▶ **Stated task**:
Copy out the stretch of records from the line containing "Viewport: 666px width, 445px" through the end of the records, requests included, shifting every coordinate in the answers by -10. Leave the pictures out of your answer.

>> begin

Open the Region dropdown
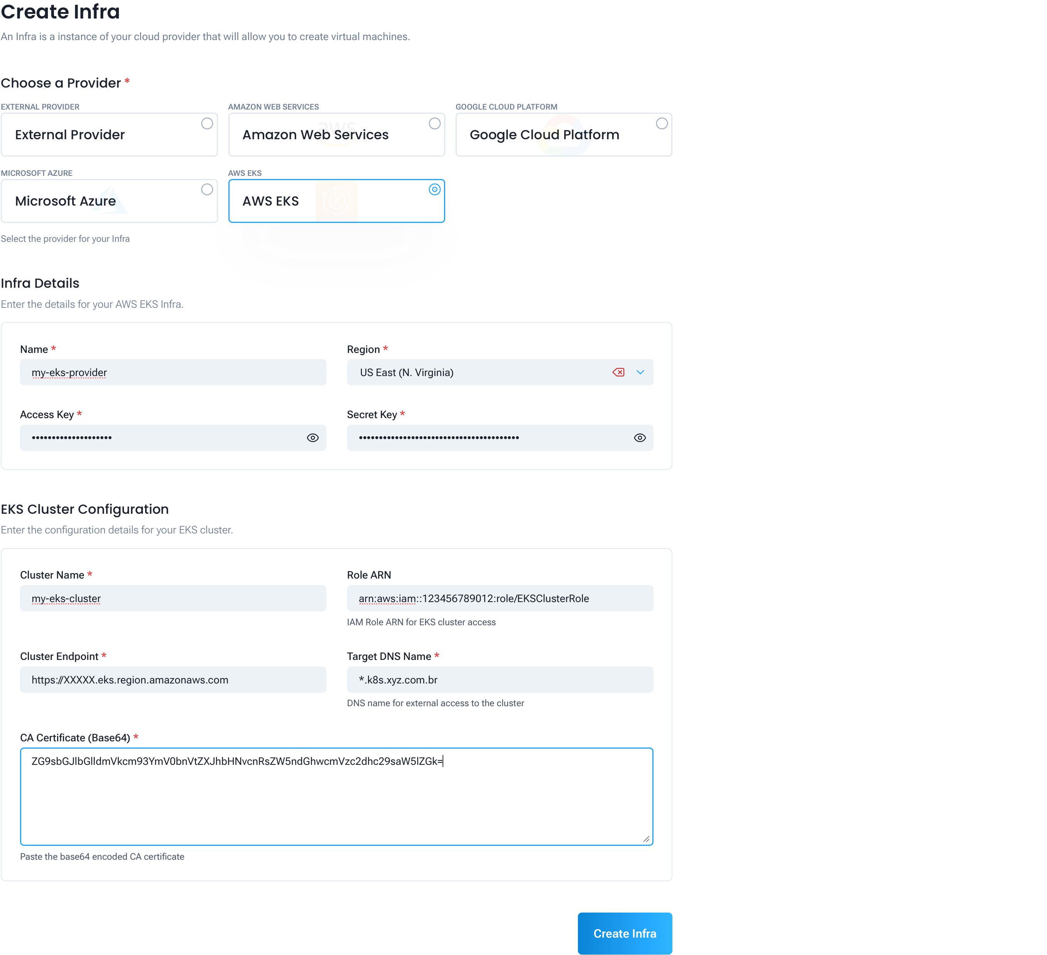 pyautogui.click(x=640, y=372)
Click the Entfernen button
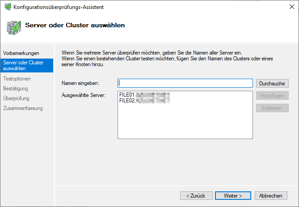Viewport: 299px width, 207px height. (272, 108)
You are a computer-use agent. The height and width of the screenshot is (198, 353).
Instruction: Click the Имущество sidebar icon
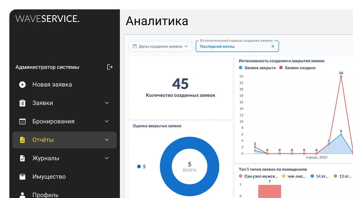coord(22,176)
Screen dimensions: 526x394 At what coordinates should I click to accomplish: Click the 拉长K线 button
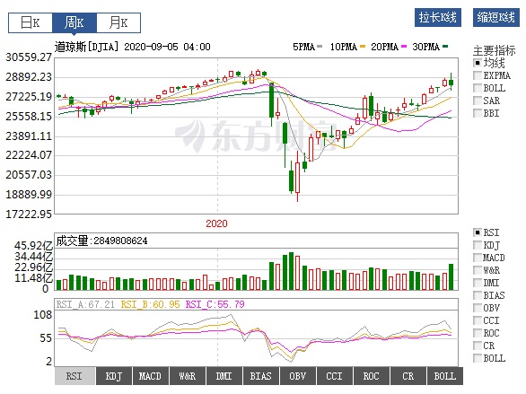click(438, 17)
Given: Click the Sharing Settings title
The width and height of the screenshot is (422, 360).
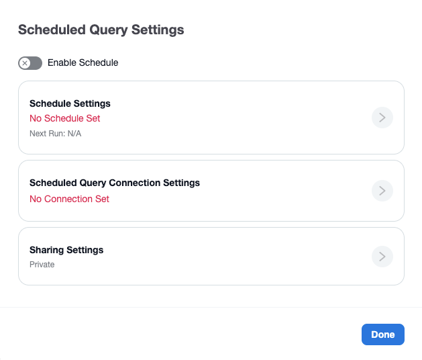Looking at the screenshot, I should pyautogui.click(x=66, y=250).
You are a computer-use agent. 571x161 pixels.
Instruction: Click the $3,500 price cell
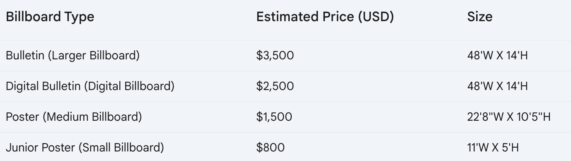point(275,56)
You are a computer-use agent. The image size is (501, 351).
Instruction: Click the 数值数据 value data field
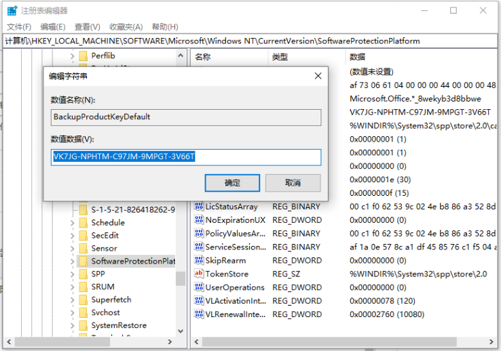[185, 157]
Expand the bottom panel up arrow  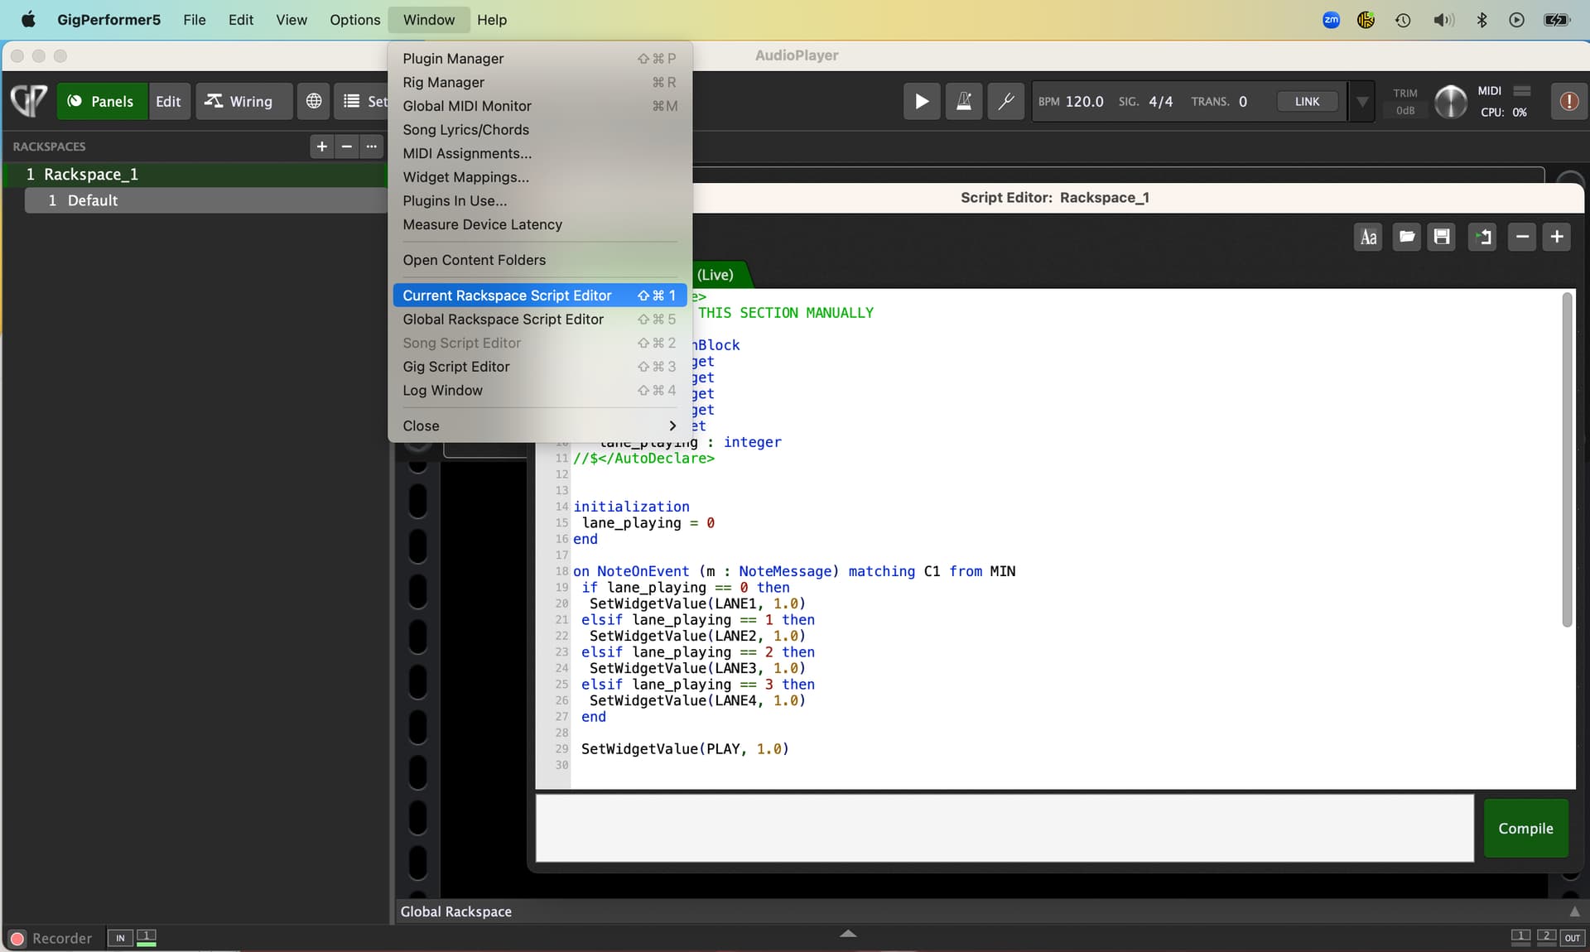[847, 934]
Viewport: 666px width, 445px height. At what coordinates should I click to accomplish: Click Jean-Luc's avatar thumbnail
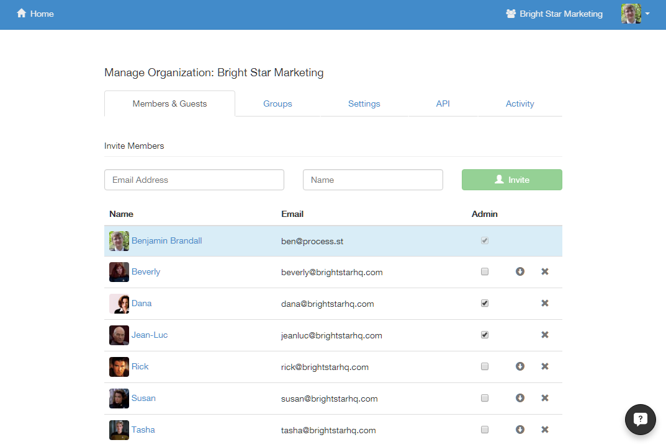point(119,335)
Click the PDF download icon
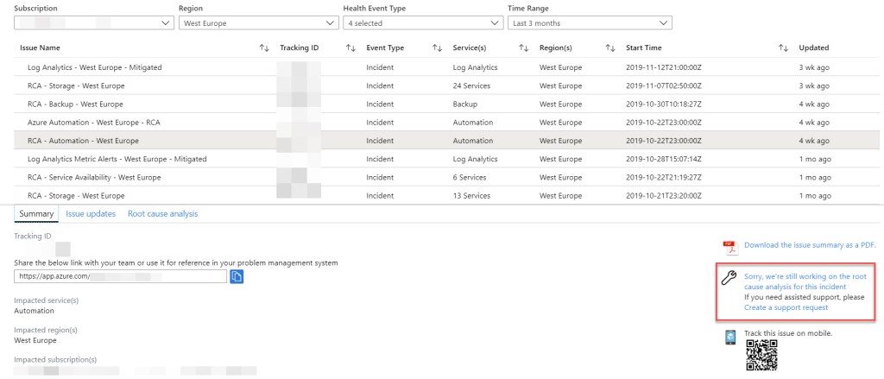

>> end

▶ **Solution to the exercise**:
Viewport: 666px width, 445px height. At what coordinates should I click to accomplish: Click Jean-Luc's avatar thumbnail
point(109,325)
Click the PDF download icon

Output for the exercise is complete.